The HELICAL training programme focuses on three complementary areas: application of informatics to large datasets to gain new biological insights: translation of biological into practical clinical outputs and identification of the novel ethical constraints imposed on such studies and development of strategies to manage them.

The programme also has implications for patient care, as it will foster a precision-medicine approach in vasculitis. This involves developing tools that can identify and predict disease flare and inform the clinician about when to change doses of the patient’s immunosuppressive medication.

HELICAL aims to identify strategies that target specific components of the immune system and blood vessel that are implicated in vasculitis, without impairing the individual’s ability to fight infection and malignancy. The programme also aims to develop technology that will deliver self-management tools through the patient’s smartphone.

Professor of Nephrology and Consultant Nephrologist, Dr Mark Little, said in a press statement: “For Trinity, the successful bid links the School of Medicine, the School of Computer Science and Statistics, the ADAPT Centre and the College at the heart of a European conversation about the re-use of health data and artificial intelligence at the dawn of the GDPR era.”

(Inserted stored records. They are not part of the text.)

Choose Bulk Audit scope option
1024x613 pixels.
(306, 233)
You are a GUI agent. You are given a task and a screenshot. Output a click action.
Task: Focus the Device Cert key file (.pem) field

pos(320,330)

He continued: “By combining the innovation strength of the leading European vasculitis and machine learning researchers, in close collaboration with affected patients, we aim to learn about how the immune system interacts with our environment at an exposome, genetic and protein level. Irish funder support through Enterprise Ireland, Health Research Board, the Irish Nephrology Society and Meath Foundation provided the basis for this application, which was ranked joint first of 1714 applications.”